AFRINIC muestra lo que sucede cuando ese sistema es demasiado débil para el valor que administra. La corrupción reportada en los registros dañó la confianza en la integridad del libro mayor. La escasez hizo que el reconocimiento de IPv4 fuera económicamente valioso. La aplicación contra un gran titular escaló a litigios que afectaron a la propia institución. La congelación de cuentas bancarias y la falla de la junta expusieron la fragilidad de la continuidad corporativa. La sindicatura mantuvo viva la función pero no proporcionó el consentimiento de los miembros.

Una elección destinada a restaurar la legitimidad fue suspendida y anulada por preocupaciones sobre la autoridad de los votantes. Una junta posterior le dio a AFRINIC una ruta de regreso a la gobernanza normal, sin embargo, los litigios, los estatutos y las disputas sobre derechos de membresía continuaron. Cada episodio apuntaba al mismo problema: los miembros pagaban por y dependían de un registro cuyos mecanismos de control no eran lo suficientemente fuertes para su papel económico.

El remedio no es romantizar la comunidad, demonizar a los titulares comerciales o depositar toda la confianza en los tribunales. Es diseñar el registro como un libro mayor estrecho con control responsable de los miembros. Los miembros deben saber quién puede votar. Deben saber qué están financiando. Deben saber cómo se autoriza la estrategia legal. Deben saber dónde termina la discreción de aplicación. Deben saber cómo se implementa la política de recursos escasos. Deben saber qué sucede si la junta falla. Deben saber si sus derechos son reconocidos en la estructura legal que gobierna la organización.

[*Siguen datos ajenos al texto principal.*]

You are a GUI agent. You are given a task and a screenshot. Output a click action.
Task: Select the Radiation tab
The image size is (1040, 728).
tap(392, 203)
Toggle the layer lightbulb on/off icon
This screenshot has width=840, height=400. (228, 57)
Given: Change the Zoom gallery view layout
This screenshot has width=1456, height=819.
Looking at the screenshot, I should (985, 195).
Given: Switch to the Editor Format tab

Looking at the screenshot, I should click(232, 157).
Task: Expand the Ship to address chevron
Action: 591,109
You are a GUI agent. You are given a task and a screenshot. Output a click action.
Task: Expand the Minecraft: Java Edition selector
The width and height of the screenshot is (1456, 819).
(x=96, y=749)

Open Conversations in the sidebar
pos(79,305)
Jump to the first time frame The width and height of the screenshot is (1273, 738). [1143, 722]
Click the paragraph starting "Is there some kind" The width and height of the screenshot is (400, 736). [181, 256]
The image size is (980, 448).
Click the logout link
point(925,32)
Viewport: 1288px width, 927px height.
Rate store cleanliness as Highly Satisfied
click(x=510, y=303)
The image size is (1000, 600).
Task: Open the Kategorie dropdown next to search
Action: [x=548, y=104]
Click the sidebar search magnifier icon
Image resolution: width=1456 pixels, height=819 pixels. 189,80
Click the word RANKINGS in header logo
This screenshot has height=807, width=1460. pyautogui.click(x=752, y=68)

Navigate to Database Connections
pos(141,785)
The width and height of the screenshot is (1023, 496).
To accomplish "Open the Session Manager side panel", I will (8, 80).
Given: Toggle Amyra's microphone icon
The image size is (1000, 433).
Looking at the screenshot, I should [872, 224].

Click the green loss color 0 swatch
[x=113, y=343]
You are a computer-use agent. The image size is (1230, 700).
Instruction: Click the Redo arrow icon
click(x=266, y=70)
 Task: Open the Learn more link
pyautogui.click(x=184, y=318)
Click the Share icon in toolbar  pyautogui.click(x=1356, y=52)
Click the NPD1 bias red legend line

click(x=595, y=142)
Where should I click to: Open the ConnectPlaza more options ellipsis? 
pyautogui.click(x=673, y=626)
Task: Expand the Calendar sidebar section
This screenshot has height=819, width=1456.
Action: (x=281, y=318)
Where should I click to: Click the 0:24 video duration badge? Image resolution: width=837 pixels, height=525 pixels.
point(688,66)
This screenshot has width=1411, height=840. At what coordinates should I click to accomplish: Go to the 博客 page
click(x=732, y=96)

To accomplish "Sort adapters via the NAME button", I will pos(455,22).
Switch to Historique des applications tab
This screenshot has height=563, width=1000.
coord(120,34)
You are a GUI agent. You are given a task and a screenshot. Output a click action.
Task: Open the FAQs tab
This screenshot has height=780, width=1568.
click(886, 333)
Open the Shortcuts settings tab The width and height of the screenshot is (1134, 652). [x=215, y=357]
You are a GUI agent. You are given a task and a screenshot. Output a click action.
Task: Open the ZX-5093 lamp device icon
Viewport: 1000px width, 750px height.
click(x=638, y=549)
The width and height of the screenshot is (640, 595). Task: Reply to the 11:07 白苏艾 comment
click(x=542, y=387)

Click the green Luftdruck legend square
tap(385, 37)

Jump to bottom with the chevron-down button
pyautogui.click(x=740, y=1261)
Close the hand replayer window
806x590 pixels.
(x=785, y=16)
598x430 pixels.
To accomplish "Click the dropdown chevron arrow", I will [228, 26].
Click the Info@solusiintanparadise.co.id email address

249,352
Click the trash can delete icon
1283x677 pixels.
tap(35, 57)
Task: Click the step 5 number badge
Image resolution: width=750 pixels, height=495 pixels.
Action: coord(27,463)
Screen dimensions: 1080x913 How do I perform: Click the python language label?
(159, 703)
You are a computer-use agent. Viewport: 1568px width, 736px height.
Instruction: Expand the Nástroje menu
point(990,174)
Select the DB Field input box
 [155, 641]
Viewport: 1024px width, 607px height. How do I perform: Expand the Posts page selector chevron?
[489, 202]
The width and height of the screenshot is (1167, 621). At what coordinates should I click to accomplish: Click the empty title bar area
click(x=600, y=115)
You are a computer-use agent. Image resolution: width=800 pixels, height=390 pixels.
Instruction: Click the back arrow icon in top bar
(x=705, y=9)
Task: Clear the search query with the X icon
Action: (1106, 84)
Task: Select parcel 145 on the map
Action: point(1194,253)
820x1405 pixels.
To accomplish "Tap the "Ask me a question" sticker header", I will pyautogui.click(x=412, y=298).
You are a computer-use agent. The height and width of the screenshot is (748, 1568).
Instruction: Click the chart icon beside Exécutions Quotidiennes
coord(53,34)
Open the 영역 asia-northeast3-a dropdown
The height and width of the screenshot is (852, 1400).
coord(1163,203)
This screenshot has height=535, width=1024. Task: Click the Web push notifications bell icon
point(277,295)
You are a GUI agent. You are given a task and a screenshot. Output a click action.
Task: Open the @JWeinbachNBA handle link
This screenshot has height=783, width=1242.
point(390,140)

Esas son salvaguardas económicas, no formalidades procesales.

AFRINIC puede aún estabilizarse. Una junta en funcionamiento, un presupuesto creíble, estatutos más claros, controles electorales más fuertes y una estrategia legal disciplinada reducirían la prima que ahora se adjunta a su gobernanza. Pero la estabilidad no debe medirse solo por si los servicios permanecen en línea o si los organismos globales evitan la intervención de emergencia. Debe medirse por si el pequeño miembro que no puede cambiar de registro puede ver, entender e influir en la institución que registra su identidad de red.

Ese miembro es la razón por la que la rendición de cuentas importa. Paga porque debe. Depende porque el mercado reconoce solo un libro mayor regional. No puede diversificarse del registro de la manera en que puede diversificar proveedores ascendentes, vendedores o aseguradoras. Para ese miembro, AFRINIC no es un club. Es la capa administrativa detrás de los contratos de clientes, el valor de las direcciones, la seguridad de enrutamiento, el DNS inverso, las transferencias y el reconocimiento institucional. Un libro mayor obligatorio puede ser legítimo solo si las personas obligadas a usarlo pueden controlarlo.

La crisis de AFRINIC ha hecho imposible tratar esa lección como teoría.